Usa las gafas

Cuando aún era joven…; sí, admitámoslo ya, uno va llegando a una edad en la que nadie le considera joven, aunque puedan suavizar la cosa con un «te conservas bastante bien» o el no menos socorrido «pues estás igual que siempre», a pesar de que seamos conscientes de que no es cierto, pero se agradece la caridad y el cariño…

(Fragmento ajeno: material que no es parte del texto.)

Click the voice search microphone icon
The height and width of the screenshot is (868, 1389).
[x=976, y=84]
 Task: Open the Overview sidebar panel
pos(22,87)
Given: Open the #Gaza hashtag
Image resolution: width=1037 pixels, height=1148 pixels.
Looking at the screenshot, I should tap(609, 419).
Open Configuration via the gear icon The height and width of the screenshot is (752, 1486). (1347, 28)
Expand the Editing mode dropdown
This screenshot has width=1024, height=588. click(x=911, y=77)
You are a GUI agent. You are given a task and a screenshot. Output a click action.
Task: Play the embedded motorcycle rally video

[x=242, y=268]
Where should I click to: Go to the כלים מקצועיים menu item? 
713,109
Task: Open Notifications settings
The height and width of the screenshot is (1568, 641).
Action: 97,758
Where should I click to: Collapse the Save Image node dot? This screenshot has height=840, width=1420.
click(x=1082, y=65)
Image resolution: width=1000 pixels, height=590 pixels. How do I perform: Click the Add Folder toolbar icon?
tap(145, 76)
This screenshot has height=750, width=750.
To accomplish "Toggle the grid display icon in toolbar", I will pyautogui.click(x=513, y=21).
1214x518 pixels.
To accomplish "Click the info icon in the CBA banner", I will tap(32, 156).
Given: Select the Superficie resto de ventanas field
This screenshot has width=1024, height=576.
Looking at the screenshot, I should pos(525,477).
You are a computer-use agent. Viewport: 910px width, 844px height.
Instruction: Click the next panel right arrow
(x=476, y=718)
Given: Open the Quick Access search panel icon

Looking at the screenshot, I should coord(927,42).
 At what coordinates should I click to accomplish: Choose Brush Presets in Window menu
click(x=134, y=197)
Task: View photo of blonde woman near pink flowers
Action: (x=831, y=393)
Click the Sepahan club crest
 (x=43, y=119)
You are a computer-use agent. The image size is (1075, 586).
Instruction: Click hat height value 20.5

Cuando aún era joven, decía, había pocas cosas de las que solía presumir (y de las que podía, para qué vamos a engañarnos). Una de ellas, de la que me pavoneaba a menudo, era mi vista aguda de elfo. Mis amigos acostumbraban a sorprenderse cuando era capaz de ver, en lontananza, «¿qué ven tus ojos de elfo, Legolas?», el número del autobús cuando aún apenas se vislumbraba el vehículo a lo lejos más que como una visión de un oasis en el desierto. Sí, así de bien veía. Y me gustaba alardear de ello, seamos sinceros.

Pero entonces la edad se encargó de ponerme en mi sitio y, en un momento determinado de mi existencia, las páginas de los libros empezaron a hacérseme neblinosas. Sin haber bebido, las letras se emborronaban en mis narices, se volvían apenas trazos indistinguibles que me obligaban a achinar los ojos para distinguirlas. Se hizo irremediable la visita al oculista, del que salí, por supuesto, con un par de gafas para leer. «Vista cansada; lo normal de la edad», me dijeron.

De forma suave y elegante me avisaron de que había salido de la juventud por la puerta de atrás…, o sea, que la juventud me había expulsado de la sala en la que yo creía poder estar hasta los setenta, por lo menos. Pero yo, que siempre he presumido, otra de las cosas de las que sigo haciéndolo sin rubor, de ser un buen perdedor y un magnífico contrincante, acepté el tanto y elegí dos pares de gafas para leer con los que me veía hasta interesante. De hecho, aquí ando escribiendo esta entrada con mis gafas de montura metálica negra y un gintónic para refrescar la tarde (probablemente una bebida de persona mayor, qué le vamos a hacer…).

¿Y a qué viene este preámbulo? Pues voy al desenlace, sin más dilación (sí, quería usar la expresión):

Otra de las cosas que el tiempo ha tenido a bien regalarme, desde hace ya alguna década que otra, es mi alopecia.

Tengo la suerte de que la gran mayoría de mis amigos, ahora mismo, ya me conocieron siendo un trasunto del teniente Kojak que, cada semana más o menos, acostumbra a pasarse la maquinilla eléctrica por el cráneo para que mi cabeza luzca siempre con su debido brillo y los milímetros de cabello adecuados e igualados a la baja. Y aquí llegamos al meollo de la cuestión: siempre he presumido (sí, ya van varias circunstancias de las que suelo alardear, parece increíble) de dejar el baño como una patena después de llevar a cabo mis rutinas capilares: ni una micra de pelo perdido podrá ver jamás quien entre después de mí en el baño… o eso creía, hasta que me dio por afeitarme con las gafas puestas (porque sí, mi vista empezaba a engañarme también en ese menester, la maldita. Con lo que ella y yo habíamos sido…).

Y quise hacer la prueba: una mañana llevé a cabo todos los rituales sin las gafas, incluso el de limpieza posterior. Al acabar, posé sobre mi nariz los anteojos y, ¡¡oh, fatalidad!! Allí quedaban restos minúsculos de mis maniobras capilares por todas partes, ocultos a mi mirada présbita, saliendo a relucir ante mis ojos, cual prueba incriminatoria ante las luces azules del CSI, cuando los armé con las maravillosas gafas que me ayudan a leer. ¡¡Qué engañado estaba, y qué paciencia infinita la de los que viven conmigo, que jamás me han echado en cara que dejase el lavabo como una peluquería de barrio tras la visita de un motero!!

Así que, lo que está claro y yo he aprendido para siempre, es que jamás hay que fiarse del criterio propio que no esté apoyado en bases fiables. Es posible que creamos algo sólo basado en nuestras percepciones que, a veces, pueden no ser completas. Habrá que ser humildes y aceptar que la realidad, de vez en cuando, pueda darnos lecciones que desmonten nuestra propia visión de las cosas, ¿o no?

Y, por favor, si usáis gafas, afeitaos con ellas puestas o, por lo menos, usadlas para dejar el baño, después, en perfecto orden.